G20 to Mention Regional ‘Conflicts’ in Tight Draft Statement

REUTERS/Carla Carniel
Brazil’s Minister of the Environment Marina Silva, U.S. Treasury Secretary Janet Yellen and Abrao Neto, CEO of American Chamber of Commerce for Brazil, take part in a meeting on the U.S.-Brazil economic relationship, in Sao Paulo, Brazil, February 27, 2024.

SAO PAULO (Reuters) – Group of 20 finance leaders meeting in Brazil this week are expected to make only a passing reference in their closing statement to regional conflicts, according to a draft version seen by Reuters, due to deep divisions over wars in Gaza and Ukraine.

The draft communique, far shorter than previous years as host nation Brazil works to sidestep geopolitical controversies, also said the likelihood of a soft landing in the global economy has increased, but uncertainty remains high.

“Risks to the global economic outlook are more balanced,” with faster-than-expected disinflation and more growth-friendly fiscal consolidation underpinning growth, the draft said.

Kristalina Georgieva, head of the International Monetary Fund said the overall impact of wars was always negative, and the Israel-Gaza war was clearly adding to uncertainty for the global economy at a time of sluggish growth.

But she said it was still crucial for G20 finance officials to gather, noting that the recent agreement on digital services at the World Trade Organization showed cooperation still worked.

“Nobody wants any further deterioration in economic relations,” she told Reuters in an interview. “Talking with each other is the only way we can steer the world to a better performance.”

Last week’s gathering of foreign ministers in Rio de Janeiro exposed deep divisions over Russia’s invasion of Ukraine and Israel’s bombardment of Gaza.

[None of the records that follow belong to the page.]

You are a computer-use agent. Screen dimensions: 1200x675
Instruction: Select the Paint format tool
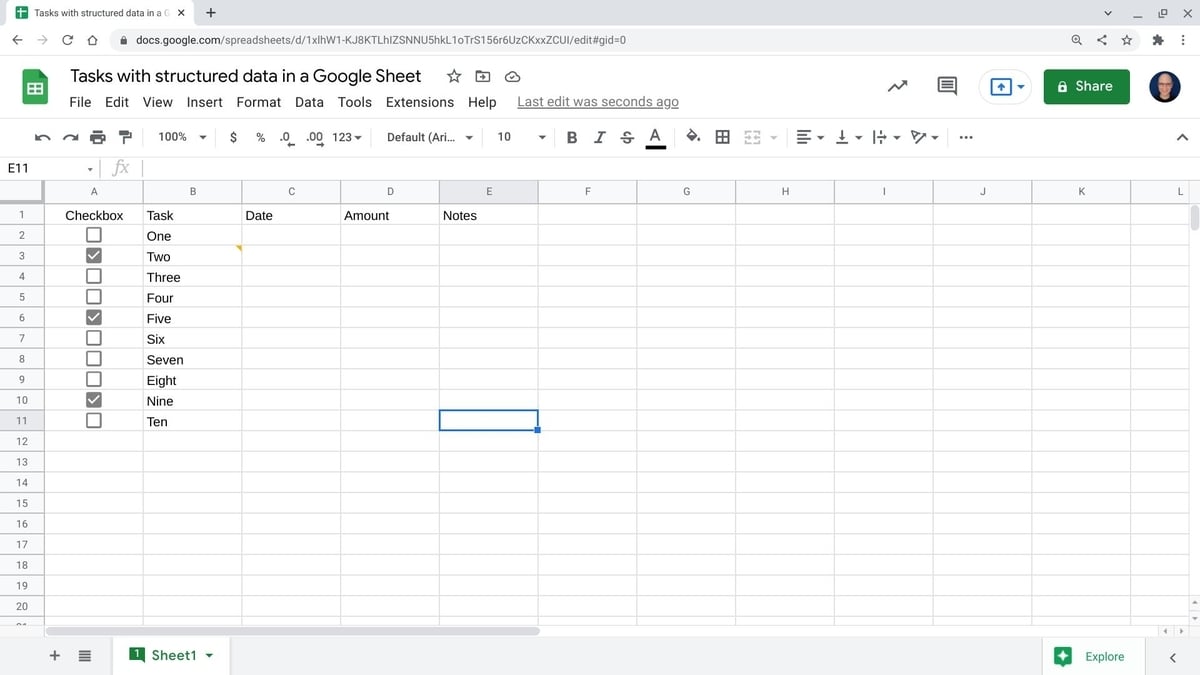(124, 137)
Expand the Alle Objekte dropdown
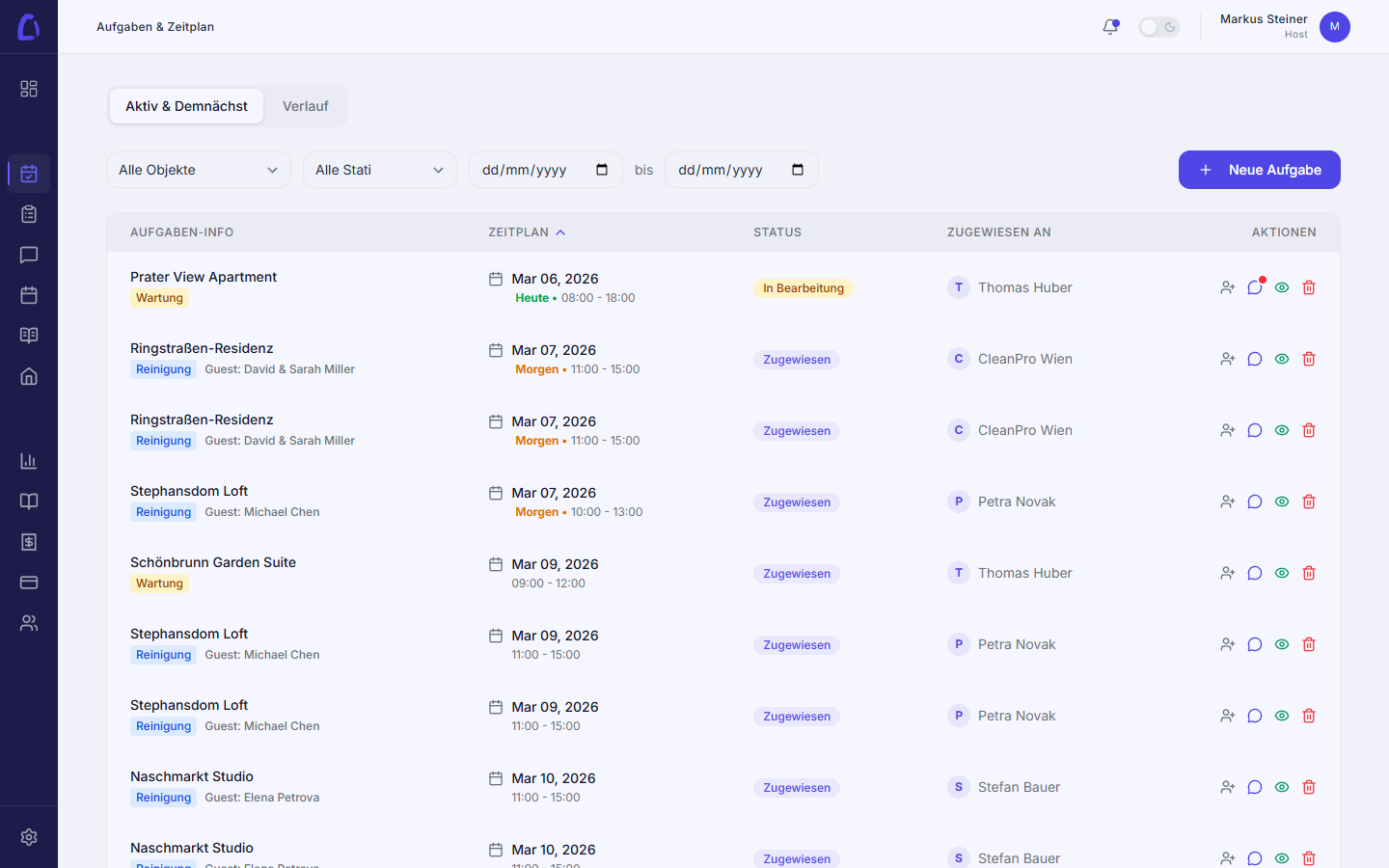 pos(198,170)
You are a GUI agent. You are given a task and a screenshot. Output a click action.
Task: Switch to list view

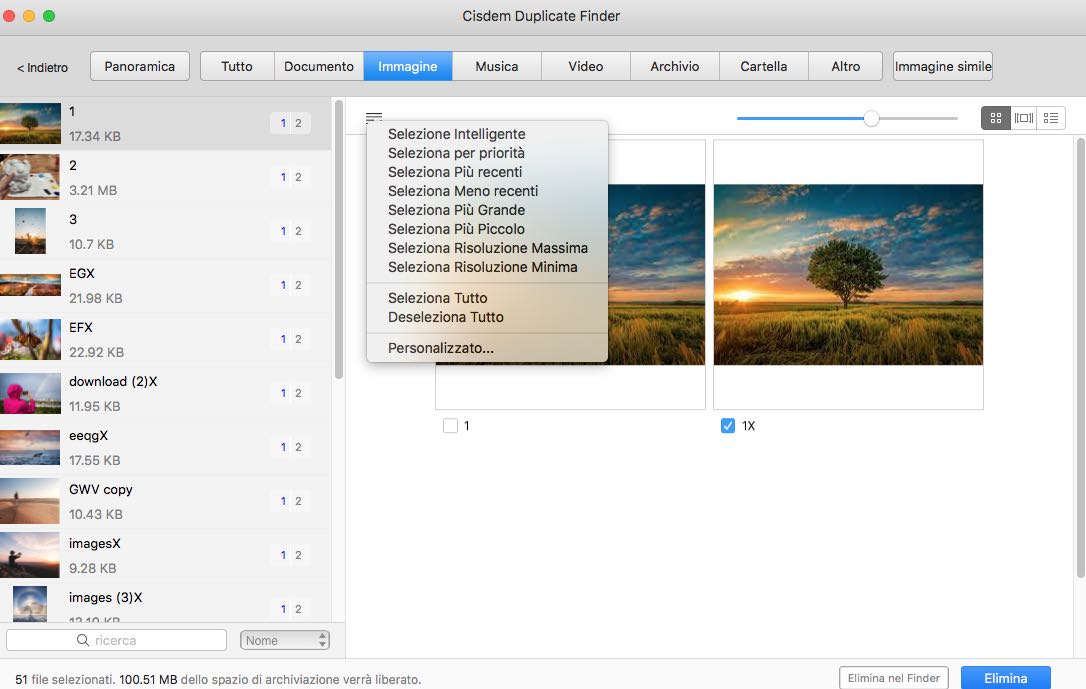(x=1051, y=118)
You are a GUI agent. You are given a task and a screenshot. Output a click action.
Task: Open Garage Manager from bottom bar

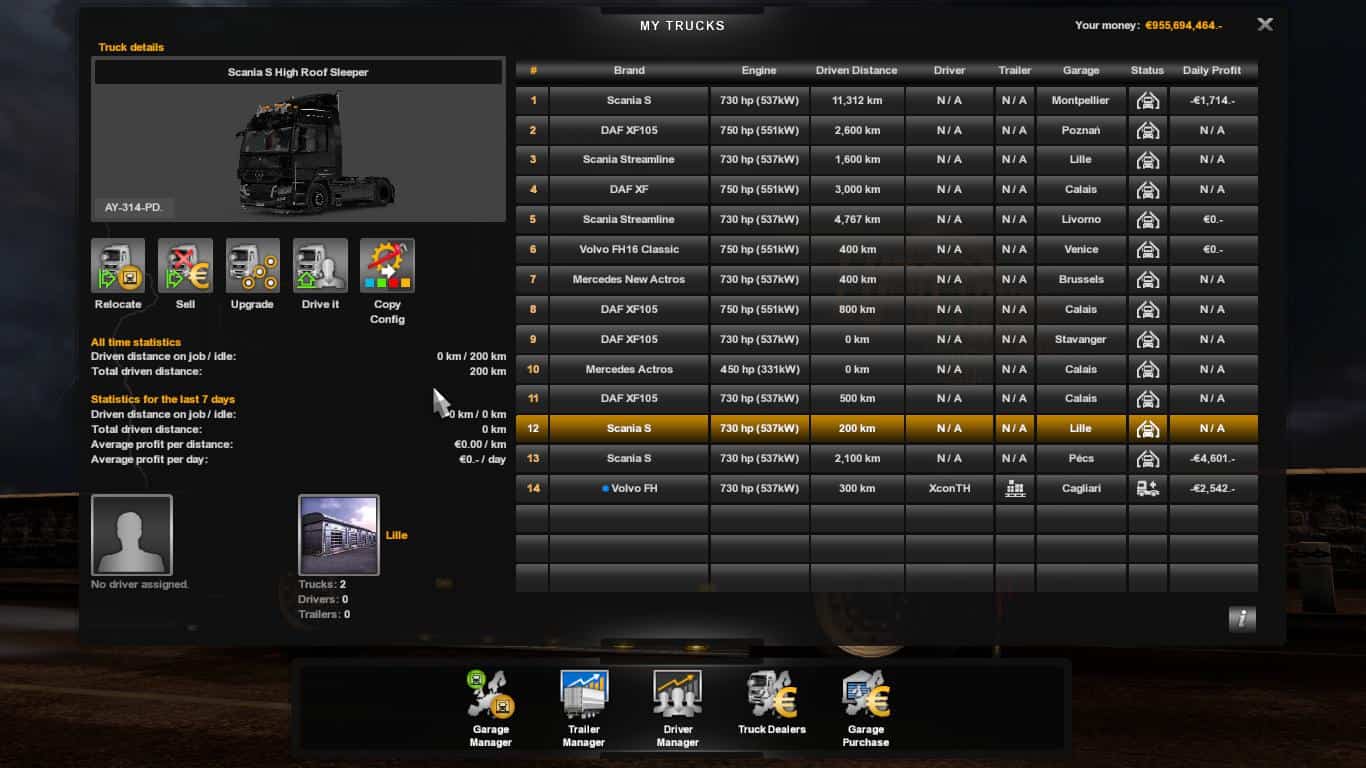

After that meeting, G20 finance officials are expected to set aside geopolitics and focus on global economic issues as they gather in Sao Paulo this week.

The draft communique being fine-tuned by deputy finance ministers reflects a delicate effort to acknowledge regional conflicts while maintaining consensus, which Brazil has emphasized during its presidency of the G20 major economies.

“Among the downside risks to the global economy are [wars and] escalating conflicts, geoeconomic fragmentation, rising protectionism and trade routes disruptions,” the draft communique said.

The reference to “wars” in brackets reflects efforts to reach a consensus on the final language, said a person familiar with the matter.

Brazil’s coordinator of the finance track at G20, Tatiana Rosito, said on Tuesday that the group is moving towards a short communique that reflects Brazilian priorities.

While wars in Ukraine and Gaza may get no direct mention in the joint communique and less emphasis in plenary sessions, they were boiling over on the sidelines.

U.S. Treasury Secretary Janet Yellen on Tuesday called on allies to move forward urgently to unlock the value of frozen Russian sovereign assets to help Ukraine, prompting an angry response from Russian officials.

Canada threw its support behind the U.S. idea with Finance Minister Chrystia Freeland saying on Tuesdaythe two countries agreed on the urgent need to move forward with confiscating frozen Russian sovereign assets to help Ukraine.

She and G7 peers are expected to discuss the matter during a separate meeting on Wednesday morning.

But Russian Finance Minister Anton Siluanov warned that Yellen’s proposal, if realized, would lead to a response that could escalate tensions.

“We believe this proposal to be deeply fallacious and also destructive because it undermines the very foundation and pillars of the world financial system,” he told reporters.

On the conflict in Gaza, Yellen said Israel has agreed to resume tax revenue transfers to the Palestinian Authority to fund basic services and bolster the West Bank economy. She called on Israel to allow commerce to resume there for the sake of its own economy and that of the Palestinians.


Progress on Brazil’s proposed communique is advancing smoothly into the home stretch, a German government representative said on Tuesday.

“The whole thing is progressing very well,” the official told a press briefing in Germany, adding that the final document would highlight global economic resilience, while noting issues such as inequality between countries and excessive debt.

Brazil’s President Luiz Inacio Lula da Silva is pushing to give developing nations of the Global South more voice in G20 meetings during Brazil’s presidency, reflected in the draft communique’s focus on addressing hunger, poverty and inequality.

Finance officials and central bankers from the G20 are meeting at a time of lingering global economic uncertainties, increasing strains of record debt burdens, and worries that inflation may not yet be tamed.

In the draft communique, the G20 finance leaders gave an optimistic view on the outlook for price pressures. Inflation has receded in most economies, they said, thanks in part to “appropriate” monetary policies, easing supply chain bottlenecks and moderating commodity prices.

The draft also said the G20 group reaffirms their existing exchange-rate commitment, which warns against excess volatility and volatile currency moves as undesirable for economic growth.